- _Exercise task A_: Reproduce the eugenics passage word for word between "Eugenics would have" and "the whole article.", inclusive.
- _Exercise task B_: Carry on the eugenics passage after its final sentence.

-- START Supplied passage --

Eugenics would have been so much bizarre parlor talk had it not been for extensive financing by corporate philanthropies, specifically the Carnegie Institution, the Rockefeller Foundation and the Harriman railroad fortune. They were all in league with some of America’s most respected scientists hailing from such prestigious universities as Stamford, Yale, Harvard, and Princeton. These academicians espoused race theory and race science, and then faked and twisted data to serve eugenics’ racist aims.”
I do recommend that you read the whole article.
– See more at: http://hnn.us/article/1796

KNR

In short the authors are guilty of the very things they claim to find as faults in others , but their arrogance means they fail to see or acknowledge it.

-- END Supplied passage --
-- START Information supplied --

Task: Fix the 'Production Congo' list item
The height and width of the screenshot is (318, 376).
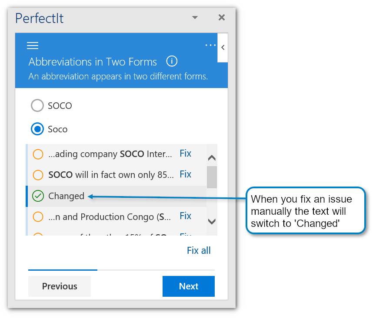Action: point(186,216)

-- END Information supplied --

- _Written answer A_:
Eugenics would have been so much bizarre parlor talk had it not been for extensive financing by corporate philanthropies, specifically the Carnegie Institution, the Rockefeller Foundation and the Harriman railroad fortune. They were all in league with some of America’s most respected scientists hailing from such prestigious universities as Stamford, Yale, Harvard, and Princeton. These academicians espoused race theory and race science, and then faked and twisted data to serve eugenics’ racist aims.”
I do recommend that you read the whole article.

- _Written answer B_:
Or to put it another way , once again the AGW faithful fail to understand why its all going wrong for them so need to resort to the old stand by of ‘conspiracy of the evil other ‘ in this case ‘older males ‘

Momknowsbest

rischardscourtney please examine your frame of reference and accept some education in the nuances of political thought from several contributors above who have attempted to educate with facts rather than opinions. I would add that the “left wing” in America in the late 1800’s all the way to WWII were unabashedly in favor of eugenics. The so-called Progressives loved Mussolini, Hitler and Fasism until they actually embarked on their expansionist plans. The Progressives were admirers of the Eugenics movement as exemplified by adherents of liberal or left wing politics such as Woodrow Wilson and Margaret Sanger as two diverse examples. Conflating Eugenics with what we today call “Right Wing” politics is ridiculous and a tortured attempt to mold history into a black and white dichotomy. Comments equating Communism and National Socialism above are more historically accurate, and can be made even more understandable when you add the fact that Hitler was an admirer of communist ideology in almost all aspects except the fact that the leading advocates of communism in the world were all Jewish, thus he felt the need to create a new political party that espoused many of the same ideas, but with a German nationalist flavor, thus the National Socialist Workers Party. He added the anti-Semitic flavor of Eugenics that ultimately discredited the entire movement.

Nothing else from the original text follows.